I realized something after this weekend- Graduation is a lot more fun when you don't have to worry about the whole graduating part. I got to pretend I was in college again, relive Tent City in all its glory (and oh... it was glorious), and enjoy all the other benefits of Trinity's graduation festivities WITHOUT the sentimental and buzz-killing side effects. For me last year, it was having to say goodbye to some of my best friends... and the fact that my parent's got in a head-on collision with an (allegedly) coked-out Trin alum.
I was one of the few who was excited for the day to come because it meant seeing my wonderful boyfriend for the first time in six weeks.
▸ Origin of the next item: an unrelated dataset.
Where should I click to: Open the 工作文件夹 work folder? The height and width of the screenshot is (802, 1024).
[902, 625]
All the while, I was fully aware that most of the people on the other side were counting down the days in dread rather than in ecstatic anticipation. But it still gave me a chance to look back at where I was at this time a year ago, at how I was feeling about coming into the elusive "real world", and about how much better their graduation speaker was than ours. My thoughts?
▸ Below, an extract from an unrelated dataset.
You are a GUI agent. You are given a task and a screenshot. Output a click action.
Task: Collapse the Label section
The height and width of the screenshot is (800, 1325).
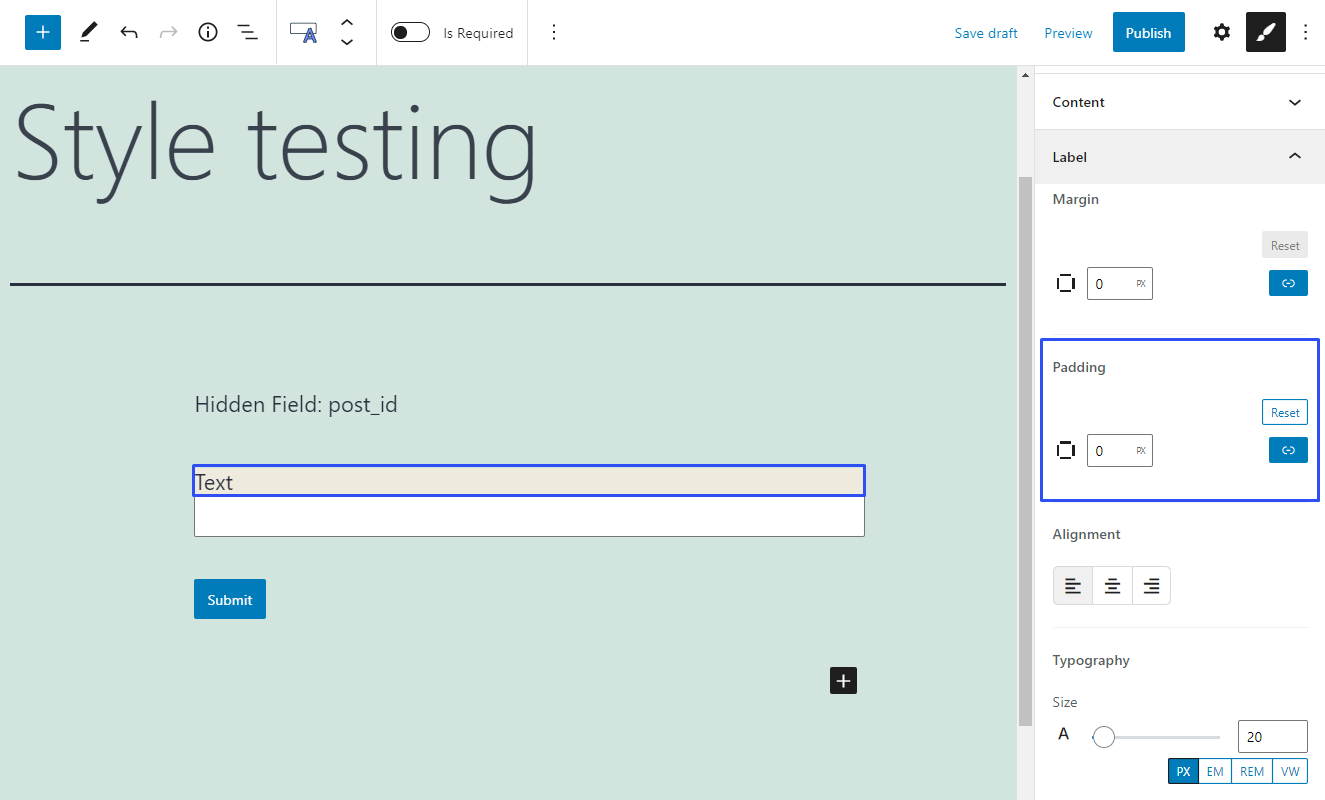(1295, 157)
You never know how lucky you are.
I don't mean that as a way of saying "Enjoy getting drunk in college as long as you can, because you can never do that again!" First of all, that is not true. You absolutely CAN get as drunk as you did in college, although now it's frowned upon. In a bigger sense, I don't think a lot of people realize just how much they have working in their favor to be able to attend college, pay for college, graduate from college. People don't realize how lucky they are to be healthy, functioning adults, to have friends and family that love and support them. As much as occasions like graduation are sad, I think they're also a testament to the myriad of positive things we have in our lives. If anything, that's what this weekend made me think about (besides how much I missed my friends from Trin).
I was going to write this slightly sentimental post right when I got back, but getting bronchitis and an ear infection on the plane ride home kind of robbed that feel-good, Hallmark-y feeling I had going on. Thank goodness the antibiotics kicked in.